* **WHAT THIS TASK INVOLVES**: Line count for "agent": give the number of lines in the records below that hold it, and nothing else.

Saved data entries:
= Beginning of Section =

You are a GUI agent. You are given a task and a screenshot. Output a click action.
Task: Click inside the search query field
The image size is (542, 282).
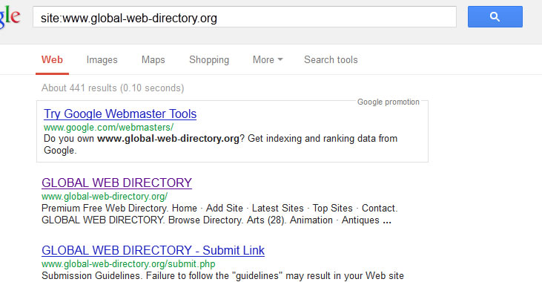tap(245, 17)
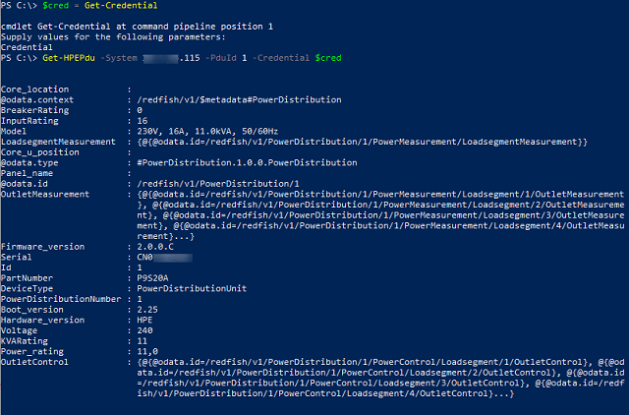Click the OutletControl property label

34,362
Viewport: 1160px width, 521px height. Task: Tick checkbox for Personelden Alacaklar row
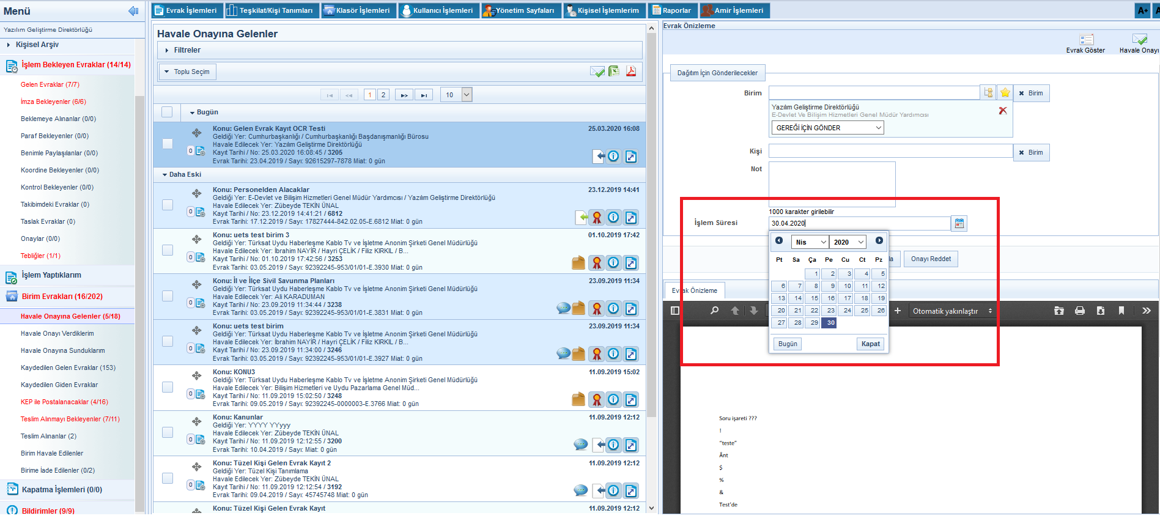tap(168, 205)
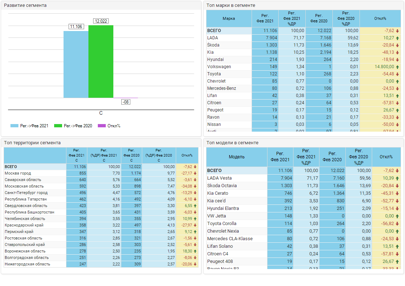Image resolution: width=405 pixels, height=286 pixels.
Task: Open the Škoda row in the brands table
Action: (x=213, y=45)
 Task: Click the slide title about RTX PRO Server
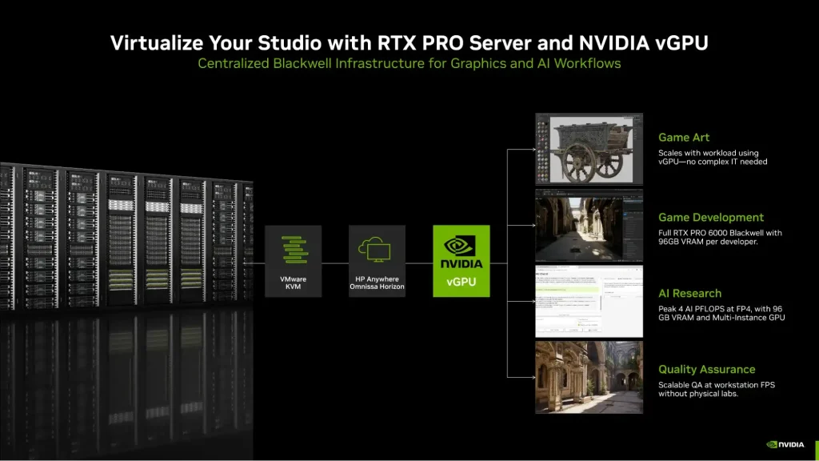coord(409,42)
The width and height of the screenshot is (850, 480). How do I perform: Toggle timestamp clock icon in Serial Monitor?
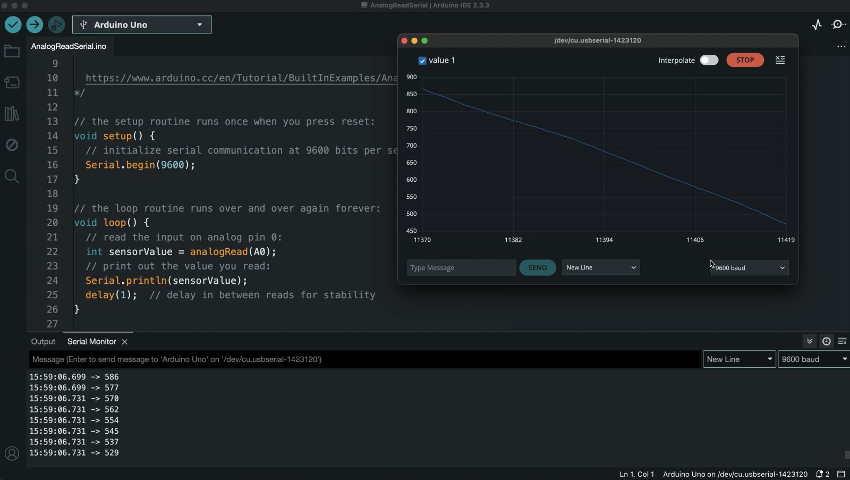(x=826, y=341)
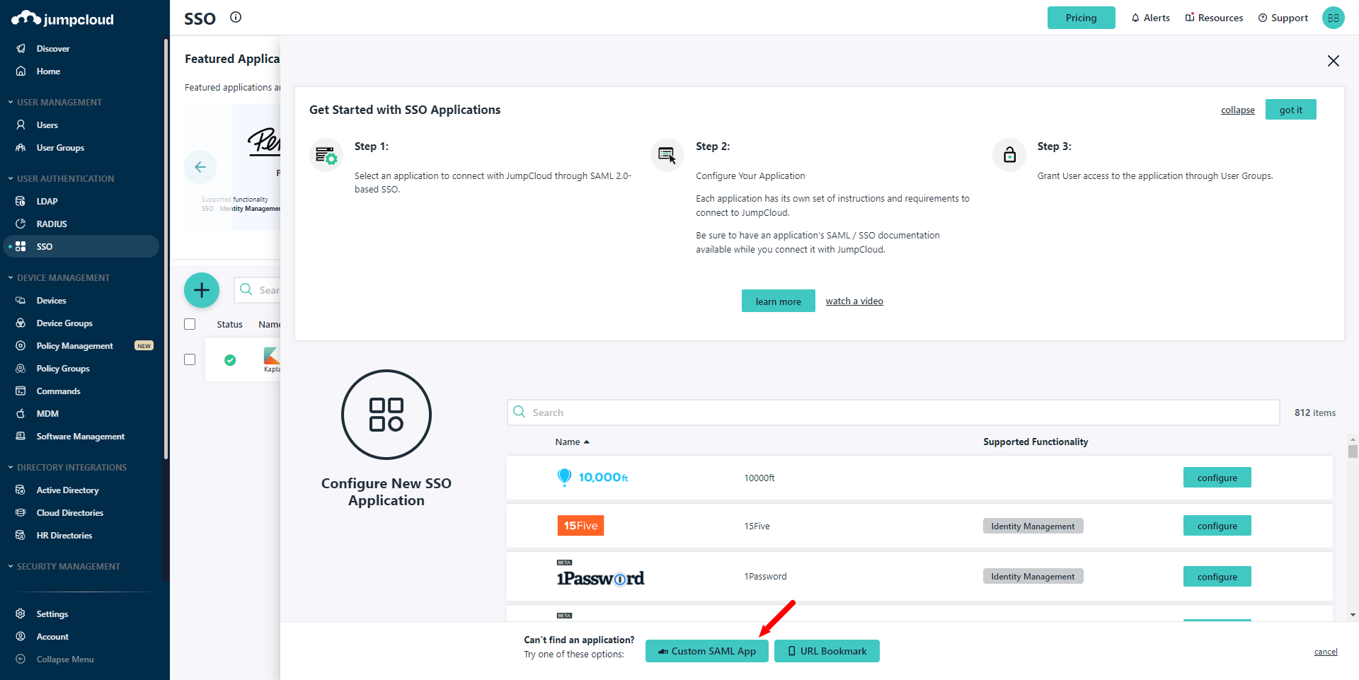Expand the Security Management section

[68, 566]
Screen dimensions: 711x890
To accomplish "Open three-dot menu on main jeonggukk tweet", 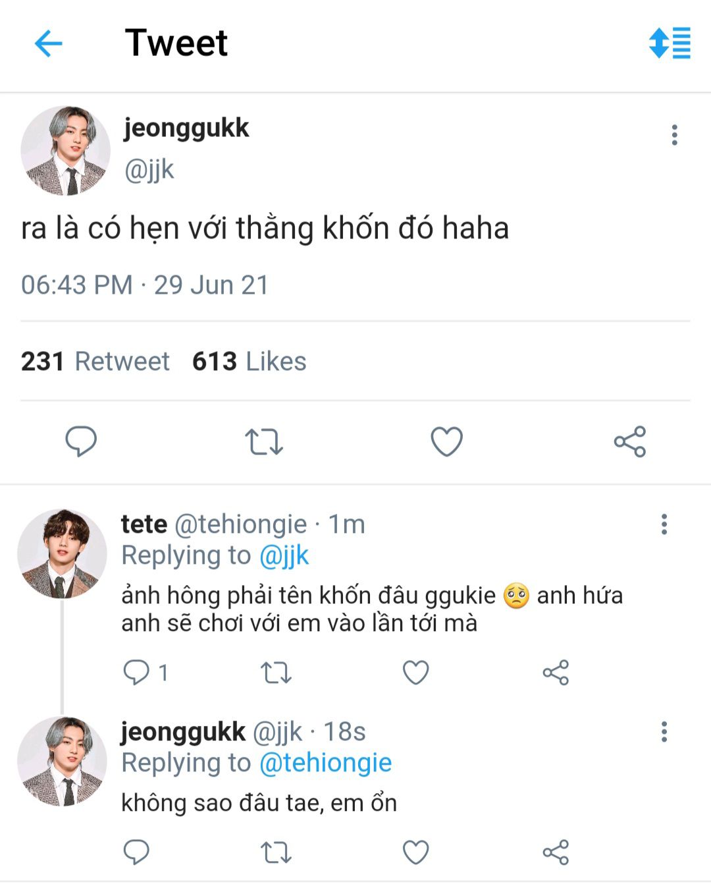I will point(674,135).
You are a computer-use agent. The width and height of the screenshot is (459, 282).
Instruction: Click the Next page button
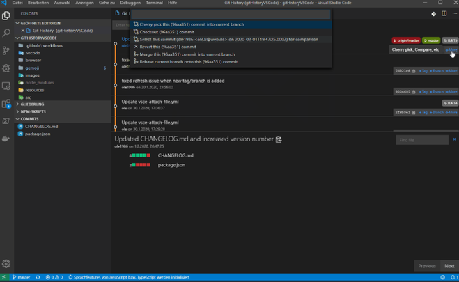click(x=449, y=266)
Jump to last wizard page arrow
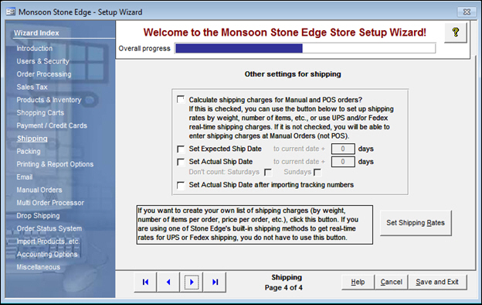Viewport: 482px width, 305px height. pyautogui.click(x=215, y=282)
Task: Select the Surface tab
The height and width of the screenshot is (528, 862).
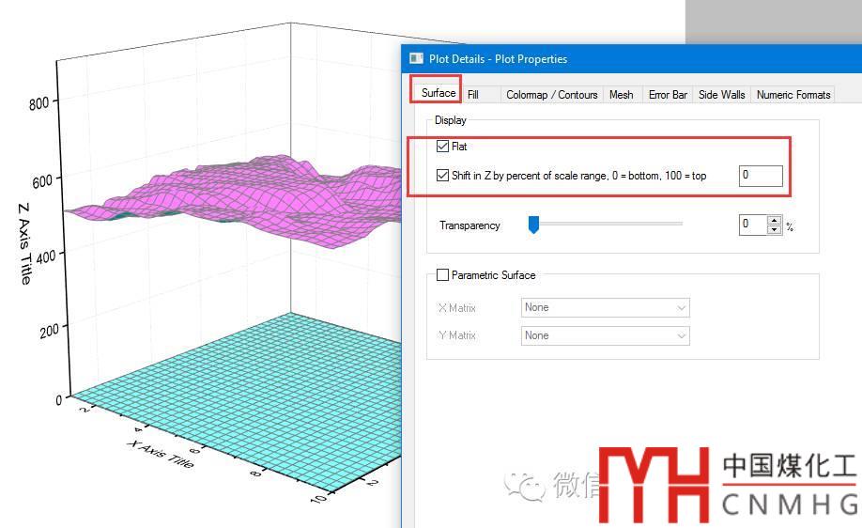Action: pos(438,93)
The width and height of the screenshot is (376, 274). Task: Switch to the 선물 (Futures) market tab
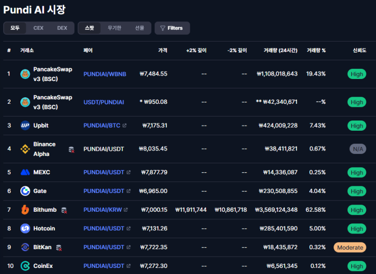(139, 28)
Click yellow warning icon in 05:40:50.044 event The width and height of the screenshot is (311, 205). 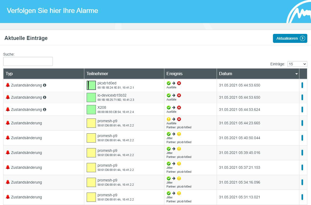pos(179,134)

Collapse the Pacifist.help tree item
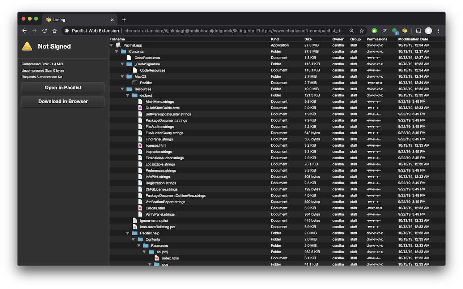pyautogui.click(x=128, y=233)
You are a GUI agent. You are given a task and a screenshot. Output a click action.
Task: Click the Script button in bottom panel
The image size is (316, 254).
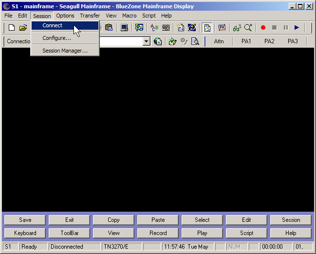(246, 233)
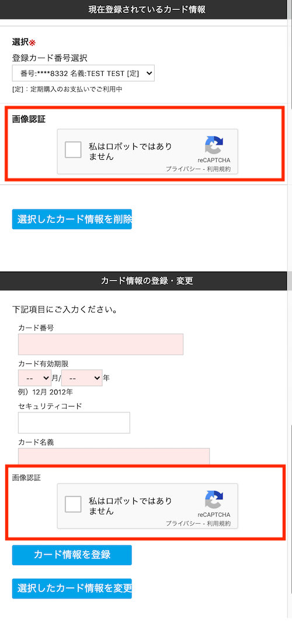Open the expiration month dropdown
This screenshot has height=627, width=292.
click(34, 377)
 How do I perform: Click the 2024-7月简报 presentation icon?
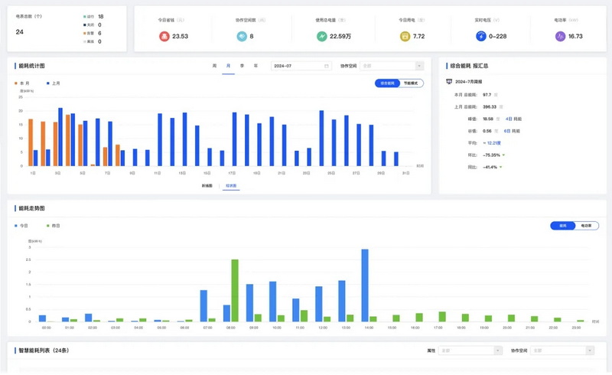pyautogui.click(x=448, y=81)
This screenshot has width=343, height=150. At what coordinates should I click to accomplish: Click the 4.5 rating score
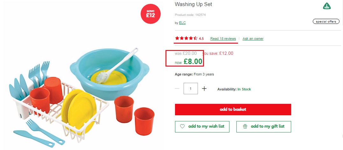point(201,39)
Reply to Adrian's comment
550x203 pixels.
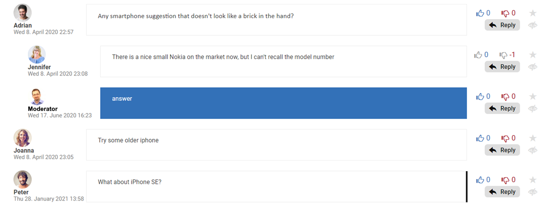(x=502, y=25)
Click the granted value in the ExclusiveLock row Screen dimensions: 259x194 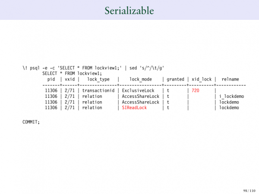[x=168, y=91]
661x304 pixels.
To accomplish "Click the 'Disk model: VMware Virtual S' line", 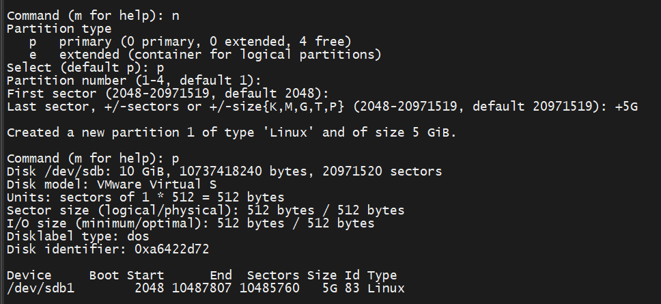I will click(112, 184).
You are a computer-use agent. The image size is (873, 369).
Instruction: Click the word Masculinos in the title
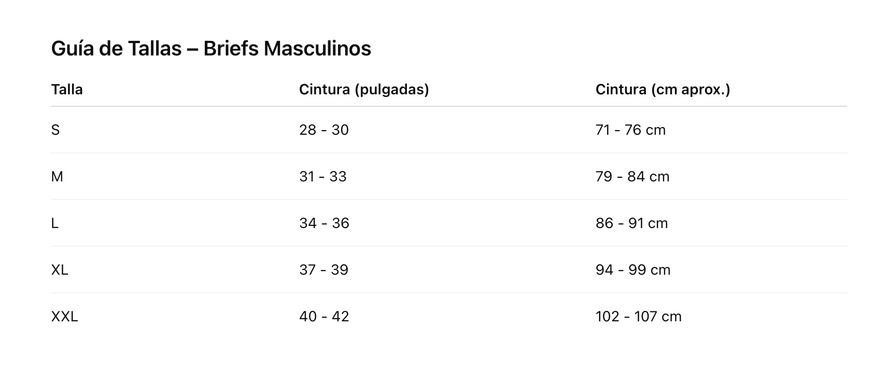(317, 49)
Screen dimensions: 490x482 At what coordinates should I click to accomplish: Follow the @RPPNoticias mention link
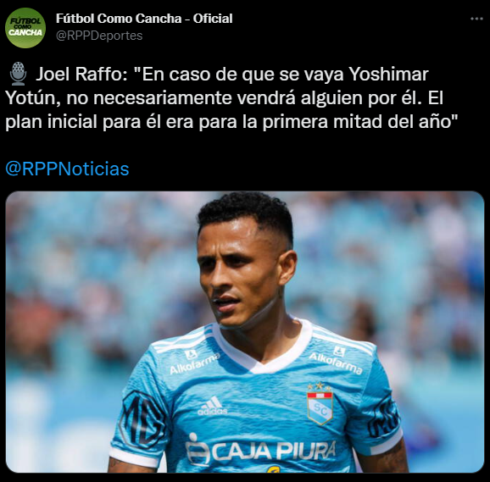[67, 169]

= End of Section =

* **TASK ANSWER**: 4